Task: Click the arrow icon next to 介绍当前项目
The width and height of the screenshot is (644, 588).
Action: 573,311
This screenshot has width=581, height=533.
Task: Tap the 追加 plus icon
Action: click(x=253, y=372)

TASK BRIEF: Repeat the lines above, from the one containing "The width and" to the final line, word for word and with nothing else.

RESPONSE TO THIS EXERCISE:
The width and height of the screenshot is (644, 588).
Action: 573,311
This screenshot has width=581, height=533.
Task: Tap the 追加 plus icon
Action: click(x=253, y=372)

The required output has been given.